_Trecho:_
Peça consagra a arte de narrar de Luiz Alberto de Abreu

Texto do dramaturgo marca reencontro do grupo Galpão com sua melhor fase

LUIZ FERNANDO RAMOS
CRÍTICO DA FOLHA

As grandes narrativas não morrem e o dramaturgo ainda é quem funda o teatro. Pelo menos quando se evoque uma lenda de 700 anos e se trate de um autor com a bagagem de Luiz Alberto de Abreu. É sobre esses pilares, e com o carisma do grupo Galpão, que se ergue a peça "Till, a Saga de um Herói Torto".
O espetáculo foi projetado para apresentações ao ar livre, em grandes espaços públicos. Não é exatamente uma dinâmica de "teatro de rua", já que se arma uma relação frontal entre um palco maquinado com alçapões e recursos de luz e uma plateia acomodada. Mas isso não diminui em nada o brilho desse retorno do Galpão à comédia popular.
O primeiro e mais decisivo trunfo é a dramaturgia de Abreu. Próximo de completar 30 anos de trabalho continuado, com dezenas de peças escritas e alguns roteiros para cinema e televisão, ele se destaca solitário como o mais prolífico e encenado dos autores de sua geração.

_Linhas listadas:_
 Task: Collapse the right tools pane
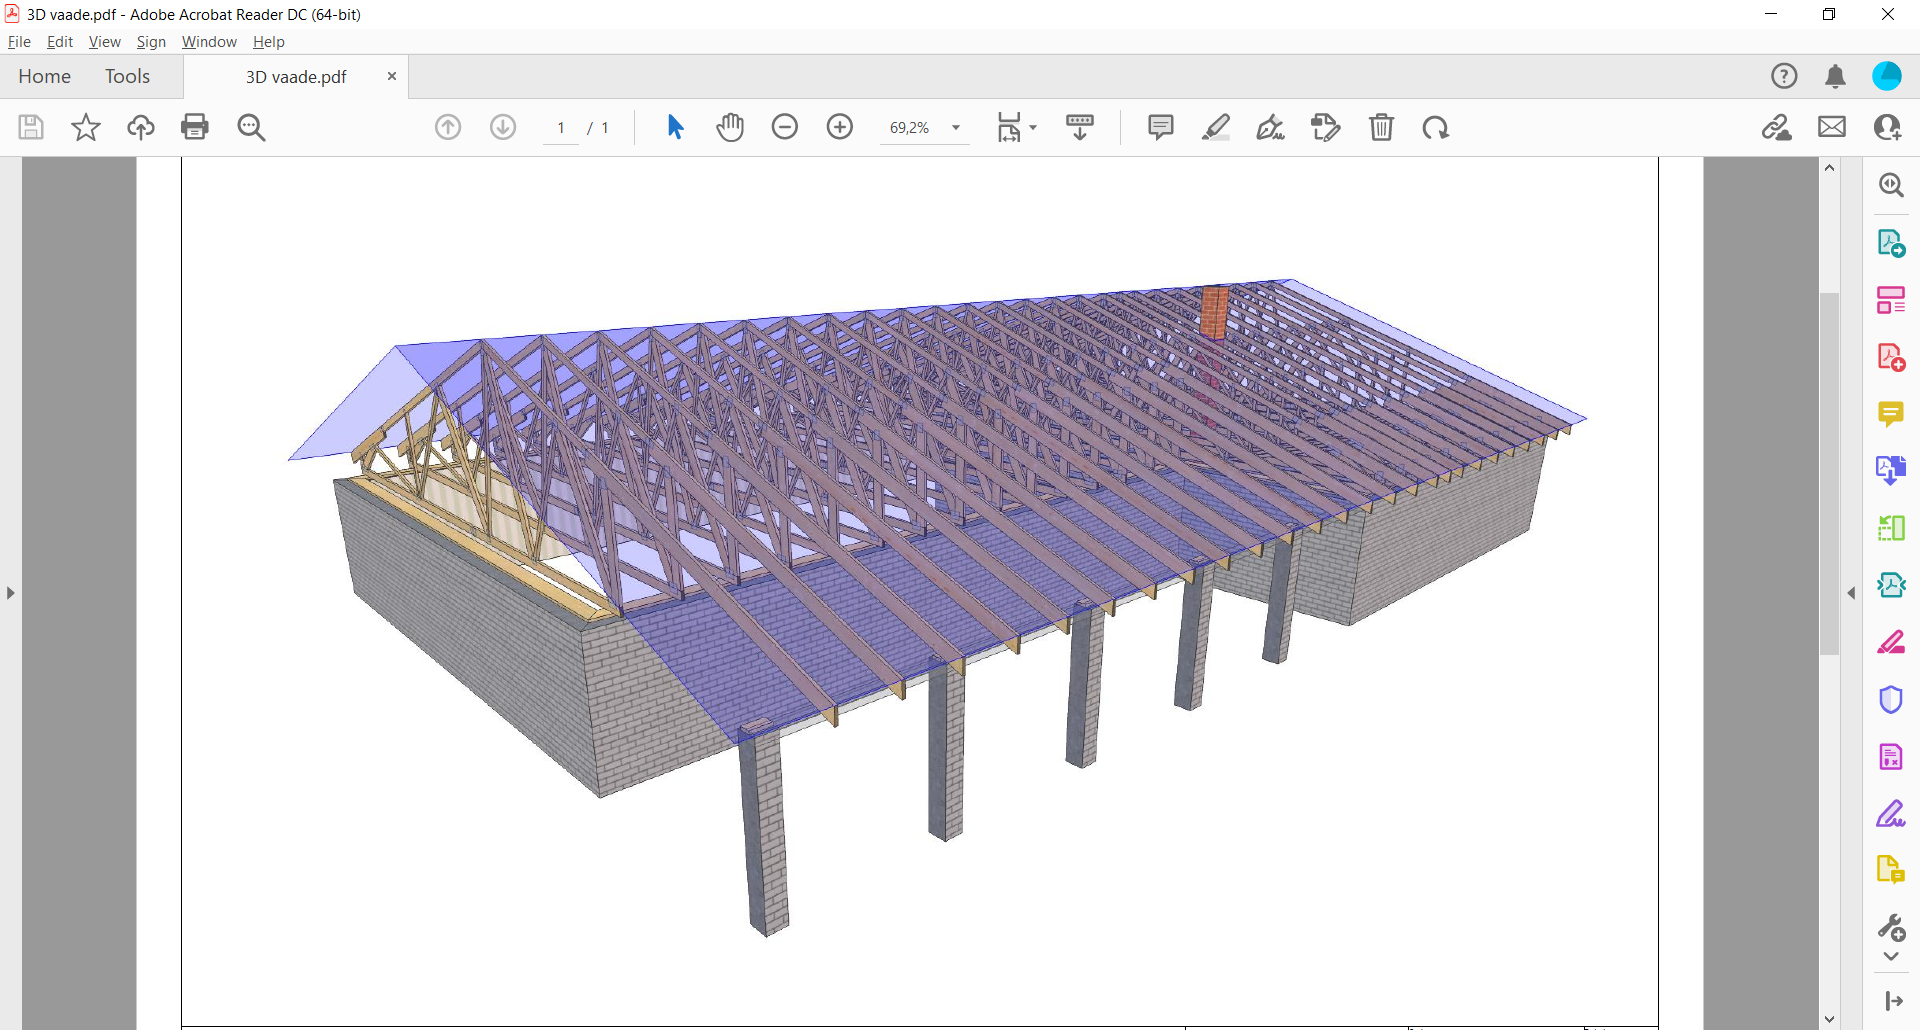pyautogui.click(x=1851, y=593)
--
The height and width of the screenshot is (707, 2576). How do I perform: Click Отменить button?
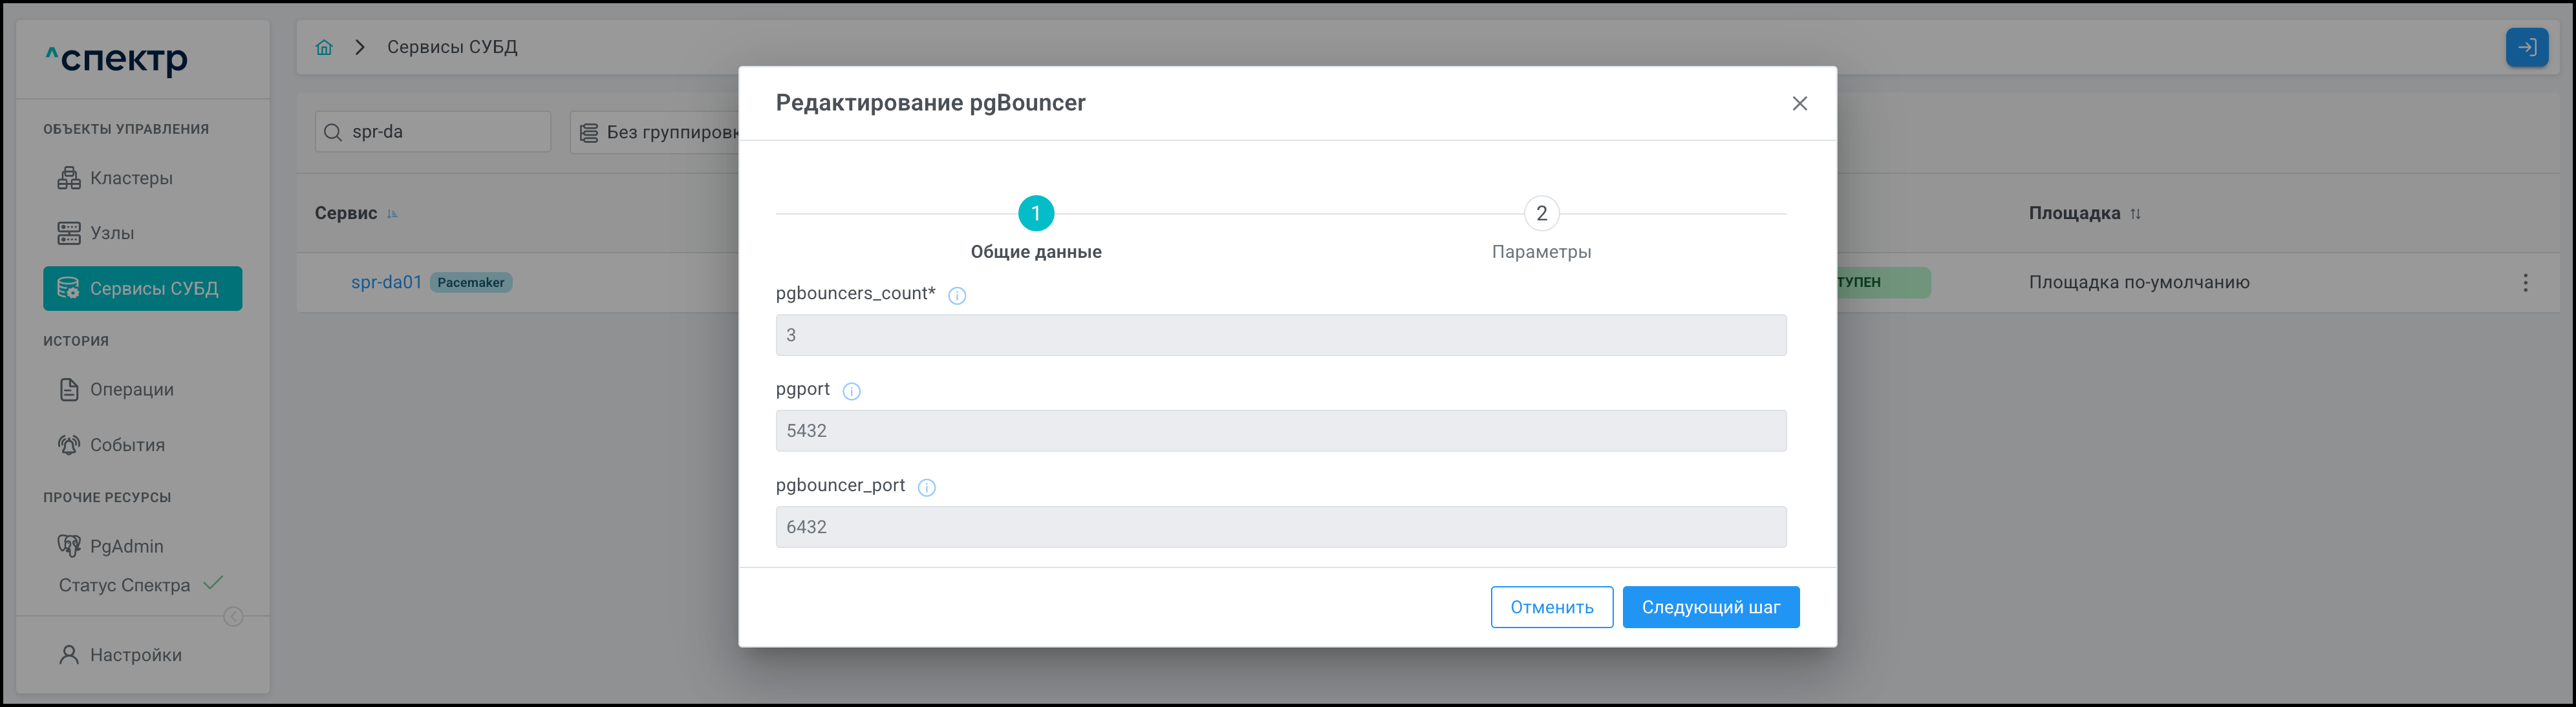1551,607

_Tarefa:_ Repita, por favor, a parte do trecho que vai de "Texto do dramaturgo" até "à comédia popular.", sem alterar nada. As linhas acima não são necessárias.

_Resposta esperada:_
Texto do dramaturgo marca reencontro do grupo Galpão com sua melhor fase

LUIZ FERNANDO RAMOS
CRÍTICO DA FOLHA

As grandes narrativas não morrem e o dramaturgo ainda é quem funda o teatro. Pelo menos quando se evoque uma lenda de 700 anos e se trate de um autor com a bagagem de Luiz Alberto de Abreu. É sobre esses pilares, e com o carisma do grupo Galpão, que se ergue a peça "Till, a Saga de um Herói Torto".
O espetáculo foi projetado para apresentações ao ar livre, em grandes espaços públicos. Não é exatamente uma dinâmica de "teatro de rua", já que se arma uma relação frontal entre um palco maquinado com alçapões e recursos de luz e uma plateia acomodada. Mas isso não diminui em nada o brilho desse retorno do Galpão à comédia popular.